[ASSIGNMENT]
What is the count of lines in the data that hold the string "match"? State the number alone.

──────

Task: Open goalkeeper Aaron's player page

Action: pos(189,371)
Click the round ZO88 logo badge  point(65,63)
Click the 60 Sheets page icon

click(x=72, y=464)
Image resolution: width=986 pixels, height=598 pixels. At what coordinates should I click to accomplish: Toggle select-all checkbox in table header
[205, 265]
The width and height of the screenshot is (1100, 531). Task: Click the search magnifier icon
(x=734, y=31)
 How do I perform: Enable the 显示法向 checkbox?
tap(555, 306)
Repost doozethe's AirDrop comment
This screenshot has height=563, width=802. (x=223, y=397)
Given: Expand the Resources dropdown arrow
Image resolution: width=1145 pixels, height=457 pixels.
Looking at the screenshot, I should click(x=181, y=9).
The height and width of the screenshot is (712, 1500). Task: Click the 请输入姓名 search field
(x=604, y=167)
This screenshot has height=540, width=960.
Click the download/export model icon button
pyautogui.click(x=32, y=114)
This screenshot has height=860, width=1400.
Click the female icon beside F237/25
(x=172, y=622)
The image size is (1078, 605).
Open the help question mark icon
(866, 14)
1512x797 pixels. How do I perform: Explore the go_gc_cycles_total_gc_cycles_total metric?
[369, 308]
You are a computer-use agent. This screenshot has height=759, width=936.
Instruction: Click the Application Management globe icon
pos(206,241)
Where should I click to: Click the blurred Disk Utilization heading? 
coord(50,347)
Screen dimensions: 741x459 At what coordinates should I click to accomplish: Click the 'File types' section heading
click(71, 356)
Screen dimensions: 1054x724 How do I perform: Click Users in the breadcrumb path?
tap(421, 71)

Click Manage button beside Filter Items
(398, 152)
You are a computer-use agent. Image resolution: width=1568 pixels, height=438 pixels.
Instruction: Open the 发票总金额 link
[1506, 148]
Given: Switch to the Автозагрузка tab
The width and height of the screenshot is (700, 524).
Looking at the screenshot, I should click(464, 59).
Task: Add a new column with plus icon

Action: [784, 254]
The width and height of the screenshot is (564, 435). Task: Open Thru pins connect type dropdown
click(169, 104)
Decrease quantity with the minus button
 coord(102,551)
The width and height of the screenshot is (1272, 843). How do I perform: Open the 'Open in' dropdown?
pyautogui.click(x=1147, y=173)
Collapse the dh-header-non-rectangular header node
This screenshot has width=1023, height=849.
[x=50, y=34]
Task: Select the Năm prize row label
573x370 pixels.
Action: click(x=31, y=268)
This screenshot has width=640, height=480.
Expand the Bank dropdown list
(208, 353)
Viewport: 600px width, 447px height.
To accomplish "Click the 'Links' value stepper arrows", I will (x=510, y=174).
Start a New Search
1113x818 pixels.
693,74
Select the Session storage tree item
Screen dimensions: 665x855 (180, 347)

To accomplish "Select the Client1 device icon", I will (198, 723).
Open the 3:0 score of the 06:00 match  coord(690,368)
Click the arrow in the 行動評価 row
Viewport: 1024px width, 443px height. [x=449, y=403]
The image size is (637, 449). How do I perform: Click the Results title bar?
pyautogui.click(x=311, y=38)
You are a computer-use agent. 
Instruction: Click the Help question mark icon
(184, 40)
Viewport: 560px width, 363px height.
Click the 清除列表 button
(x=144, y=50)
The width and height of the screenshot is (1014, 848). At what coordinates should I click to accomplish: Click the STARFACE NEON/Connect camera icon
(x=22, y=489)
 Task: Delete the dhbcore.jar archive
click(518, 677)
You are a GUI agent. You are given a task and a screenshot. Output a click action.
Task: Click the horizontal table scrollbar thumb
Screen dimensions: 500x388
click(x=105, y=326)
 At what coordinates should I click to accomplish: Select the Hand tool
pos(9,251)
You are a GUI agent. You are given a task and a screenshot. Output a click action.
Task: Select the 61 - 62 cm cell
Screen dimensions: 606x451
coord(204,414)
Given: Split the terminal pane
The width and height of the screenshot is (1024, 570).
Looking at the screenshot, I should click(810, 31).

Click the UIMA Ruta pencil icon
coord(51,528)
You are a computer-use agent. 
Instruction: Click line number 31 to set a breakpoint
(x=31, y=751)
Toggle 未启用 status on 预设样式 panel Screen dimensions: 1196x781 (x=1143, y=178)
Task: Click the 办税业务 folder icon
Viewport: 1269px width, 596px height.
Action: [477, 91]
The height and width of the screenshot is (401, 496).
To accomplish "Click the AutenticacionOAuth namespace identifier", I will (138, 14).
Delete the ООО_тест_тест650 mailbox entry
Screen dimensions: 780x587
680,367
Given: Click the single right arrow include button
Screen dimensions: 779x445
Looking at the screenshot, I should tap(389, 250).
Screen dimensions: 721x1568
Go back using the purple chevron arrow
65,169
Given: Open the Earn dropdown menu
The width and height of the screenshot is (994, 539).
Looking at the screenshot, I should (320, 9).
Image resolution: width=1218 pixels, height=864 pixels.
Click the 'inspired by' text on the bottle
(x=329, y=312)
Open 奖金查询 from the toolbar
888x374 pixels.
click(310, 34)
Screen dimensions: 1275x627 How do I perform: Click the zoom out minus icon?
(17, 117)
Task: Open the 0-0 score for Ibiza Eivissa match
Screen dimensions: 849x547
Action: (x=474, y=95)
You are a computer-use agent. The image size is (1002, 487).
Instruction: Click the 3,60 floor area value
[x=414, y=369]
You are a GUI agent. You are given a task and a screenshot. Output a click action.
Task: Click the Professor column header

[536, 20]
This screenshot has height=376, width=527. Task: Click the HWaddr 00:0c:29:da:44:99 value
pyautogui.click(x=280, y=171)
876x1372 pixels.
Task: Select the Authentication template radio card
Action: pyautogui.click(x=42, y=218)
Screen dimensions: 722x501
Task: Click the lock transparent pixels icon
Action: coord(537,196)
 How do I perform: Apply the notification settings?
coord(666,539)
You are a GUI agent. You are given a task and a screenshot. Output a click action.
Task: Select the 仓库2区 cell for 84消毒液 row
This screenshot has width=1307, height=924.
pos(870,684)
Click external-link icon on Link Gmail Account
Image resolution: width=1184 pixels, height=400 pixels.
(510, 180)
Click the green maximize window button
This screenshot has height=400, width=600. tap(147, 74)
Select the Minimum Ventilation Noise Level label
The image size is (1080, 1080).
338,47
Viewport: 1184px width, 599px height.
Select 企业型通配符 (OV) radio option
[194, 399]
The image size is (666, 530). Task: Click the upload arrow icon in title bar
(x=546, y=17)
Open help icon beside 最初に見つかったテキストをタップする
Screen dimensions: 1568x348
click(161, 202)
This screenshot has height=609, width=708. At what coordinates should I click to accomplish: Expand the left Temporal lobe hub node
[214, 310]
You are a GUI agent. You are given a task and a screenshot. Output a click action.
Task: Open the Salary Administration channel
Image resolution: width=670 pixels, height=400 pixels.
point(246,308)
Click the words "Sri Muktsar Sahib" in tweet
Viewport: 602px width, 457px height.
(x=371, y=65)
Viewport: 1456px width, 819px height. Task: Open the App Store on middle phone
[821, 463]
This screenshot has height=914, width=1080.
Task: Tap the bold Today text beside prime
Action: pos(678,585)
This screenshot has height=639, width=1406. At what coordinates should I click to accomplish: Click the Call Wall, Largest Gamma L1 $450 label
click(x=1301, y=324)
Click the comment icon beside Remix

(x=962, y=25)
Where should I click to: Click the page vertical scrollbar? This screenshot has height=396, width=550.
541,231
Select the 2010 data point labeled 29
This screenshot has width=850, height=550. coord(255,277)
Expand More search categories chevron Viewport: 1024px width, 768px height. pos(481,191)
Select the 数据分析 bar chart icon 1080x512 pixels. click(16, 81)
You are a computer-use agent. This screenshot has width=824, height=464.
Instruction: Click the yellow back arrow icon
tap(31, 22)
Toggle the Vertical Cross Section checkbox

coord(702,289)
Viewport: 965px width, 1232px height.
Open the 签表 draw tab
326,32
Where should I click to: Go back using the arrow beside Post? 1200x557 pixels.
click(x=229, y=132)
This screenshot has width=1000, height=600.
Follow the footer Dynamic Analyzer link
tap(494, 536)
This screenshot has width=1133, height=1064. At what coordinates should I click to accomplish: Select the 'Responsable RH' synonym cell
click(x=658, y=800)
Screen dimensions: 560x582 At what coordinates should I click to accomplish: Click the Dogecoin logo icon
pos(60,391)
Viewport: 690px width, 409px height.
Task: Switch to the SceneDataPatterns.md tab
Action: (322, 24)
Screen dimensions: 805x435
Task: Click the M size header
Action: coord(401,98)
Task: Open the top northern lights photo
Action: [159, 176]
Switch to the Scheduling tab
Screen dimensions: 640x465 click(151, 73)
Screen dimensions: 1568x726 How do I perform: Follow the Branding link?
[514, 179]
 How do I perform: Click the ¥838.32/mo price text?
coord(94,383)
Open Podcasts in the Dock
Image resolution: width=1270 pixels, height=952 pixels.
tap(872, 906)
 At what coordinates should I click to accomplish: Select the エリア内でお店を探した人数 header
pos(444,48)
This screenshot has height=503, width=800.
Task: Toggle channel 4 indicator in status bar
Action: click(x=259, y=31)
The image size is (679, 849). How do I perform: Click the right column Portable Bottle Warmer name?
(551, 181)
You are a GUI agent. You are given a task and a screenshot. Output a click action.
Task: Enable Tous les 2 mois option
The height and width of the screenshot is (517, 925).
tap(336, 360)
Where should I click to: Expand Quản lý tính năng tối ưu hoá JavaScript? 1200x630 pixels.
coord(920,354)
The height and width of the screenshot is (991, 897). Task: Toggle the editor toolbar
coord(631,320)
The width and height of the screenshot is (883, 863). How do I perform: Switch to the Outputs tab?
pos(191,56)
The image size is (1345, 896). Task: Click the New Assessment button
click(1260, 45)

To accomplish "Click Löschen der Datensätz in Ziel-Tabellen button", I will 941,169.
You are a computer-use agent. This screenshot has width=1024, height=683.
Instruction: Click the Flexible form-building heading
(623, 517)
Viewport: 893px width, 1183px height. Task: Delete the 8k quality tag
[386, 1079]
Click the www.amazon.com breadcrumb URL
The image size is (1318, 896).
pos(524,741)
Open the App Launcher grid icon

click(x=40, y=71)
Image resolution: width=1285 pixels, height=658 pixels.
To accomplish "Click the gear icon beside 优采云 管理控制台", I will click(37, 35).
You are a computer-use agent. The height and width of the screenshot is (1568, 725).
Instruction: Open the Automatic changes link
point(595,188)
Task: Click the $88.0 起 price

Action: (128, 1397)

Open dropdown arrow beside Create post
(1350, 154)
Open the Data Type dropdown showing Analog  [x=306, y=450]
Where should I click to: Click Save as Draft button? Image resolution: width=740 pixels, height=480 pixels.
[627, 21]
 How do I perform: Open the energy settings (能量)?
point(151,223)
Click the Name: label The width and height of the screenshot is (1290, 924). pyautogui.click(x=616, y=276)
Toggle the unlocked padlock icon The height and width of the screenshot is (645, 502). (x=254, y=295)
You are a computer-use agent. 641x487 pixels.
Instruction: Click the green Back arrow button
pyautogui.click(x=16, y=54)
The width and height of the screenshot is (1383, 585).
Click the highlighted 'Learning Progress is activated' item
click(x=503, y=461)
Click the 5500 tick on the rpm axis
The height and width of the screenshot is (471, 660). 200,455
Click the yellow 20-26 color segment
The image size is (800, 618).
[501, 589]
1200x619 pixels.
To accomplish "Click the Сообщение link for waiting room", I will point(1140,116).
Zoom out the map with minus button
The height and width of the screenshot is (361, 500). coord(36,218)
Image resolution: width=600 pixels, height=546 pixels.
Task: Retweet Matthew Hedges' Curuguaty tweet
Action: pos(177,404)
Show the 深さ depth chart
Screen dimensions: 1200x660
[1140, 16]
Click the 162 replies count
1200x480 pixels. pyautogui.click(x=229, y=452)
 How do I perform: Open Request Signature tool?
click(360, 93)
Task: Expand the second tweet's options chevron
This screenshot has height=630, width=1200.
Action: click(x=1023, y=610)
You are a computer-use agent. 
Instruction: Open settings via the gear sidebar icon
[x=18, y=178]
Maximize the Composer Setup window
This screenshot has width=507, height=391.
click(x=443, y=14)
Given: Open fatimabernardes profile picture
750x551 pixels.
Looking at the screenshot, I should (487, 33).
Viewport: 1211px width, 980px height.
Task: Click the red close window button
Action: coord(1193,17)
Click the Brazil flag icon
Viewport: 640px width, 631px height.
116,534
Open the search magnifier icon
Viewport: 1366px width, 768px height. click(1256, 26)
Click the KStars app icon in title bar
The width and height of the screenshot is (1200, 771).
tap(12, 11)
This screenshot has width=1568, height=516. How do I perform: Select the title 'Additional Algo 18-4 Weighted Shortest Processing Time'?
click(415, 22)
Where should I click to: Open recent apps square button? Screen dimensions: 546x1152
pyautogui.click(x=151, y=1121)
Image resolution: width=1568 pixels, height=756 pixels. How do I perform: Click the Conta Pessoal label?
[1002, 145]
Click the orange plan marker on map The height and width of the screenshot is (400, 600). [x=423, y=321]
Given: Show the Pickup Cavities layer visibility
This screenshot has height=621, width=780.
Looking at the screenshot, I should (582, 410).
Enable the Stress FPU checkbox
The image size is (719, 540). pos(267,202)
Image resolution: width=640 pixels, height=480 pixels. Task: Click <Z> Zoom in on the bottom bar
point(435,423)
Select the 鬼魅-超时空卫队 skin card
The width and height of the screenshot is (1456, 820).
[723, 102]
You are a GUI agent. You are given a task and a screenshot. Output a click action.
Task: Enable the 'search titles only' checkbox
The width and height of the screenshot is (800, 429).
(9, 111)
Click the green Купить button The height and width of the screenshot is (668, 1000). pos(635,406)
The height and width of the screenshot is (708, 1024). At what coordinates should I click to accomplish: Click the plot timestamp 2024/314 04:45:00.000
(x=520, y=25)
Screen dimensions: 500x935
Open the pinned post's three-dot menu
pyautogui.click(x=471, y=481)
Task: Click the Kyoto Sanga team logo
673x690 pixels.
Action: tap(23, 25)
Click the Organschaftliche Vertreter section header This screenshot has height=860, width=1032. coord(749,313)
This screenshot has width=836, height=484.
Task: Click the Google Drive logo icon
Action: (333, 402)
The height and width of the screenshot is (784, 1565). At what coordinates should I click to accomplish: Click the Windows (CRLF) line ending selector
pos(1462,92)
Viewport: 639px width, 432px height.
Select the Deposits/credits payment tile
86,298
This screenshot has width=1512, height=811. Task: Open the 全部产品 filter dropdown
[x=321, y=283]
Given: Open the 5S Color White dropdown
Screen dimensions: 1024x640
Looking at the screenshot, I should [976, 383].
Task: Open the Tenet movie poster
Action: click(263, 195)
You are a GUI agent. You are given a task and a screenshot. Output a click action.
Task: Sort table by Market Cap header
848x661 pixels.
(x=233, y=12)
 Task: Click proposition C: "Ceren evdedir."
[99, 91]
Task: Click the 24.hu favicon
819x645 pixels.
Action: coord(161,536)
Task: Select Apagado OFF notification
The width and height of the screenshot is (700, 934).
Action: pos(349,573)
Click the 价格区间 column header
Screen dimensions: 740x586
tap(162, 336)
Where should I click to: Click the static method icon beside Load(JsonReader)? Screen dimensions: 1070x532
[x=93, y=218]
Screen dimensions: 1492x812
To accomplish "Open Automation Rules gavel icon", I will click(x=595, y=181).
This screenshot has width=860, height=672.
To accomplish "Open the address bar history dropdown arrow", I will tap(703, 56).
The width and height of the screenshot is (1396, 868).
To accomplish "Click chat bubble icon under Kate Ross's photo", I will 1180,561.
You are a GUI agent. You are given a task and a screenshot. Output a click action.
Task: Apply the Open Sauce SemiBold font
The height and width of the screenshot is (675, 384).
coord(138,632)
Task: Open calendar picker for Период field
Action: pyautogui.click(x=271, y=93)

──────

[FINISHED EXERCISE]
2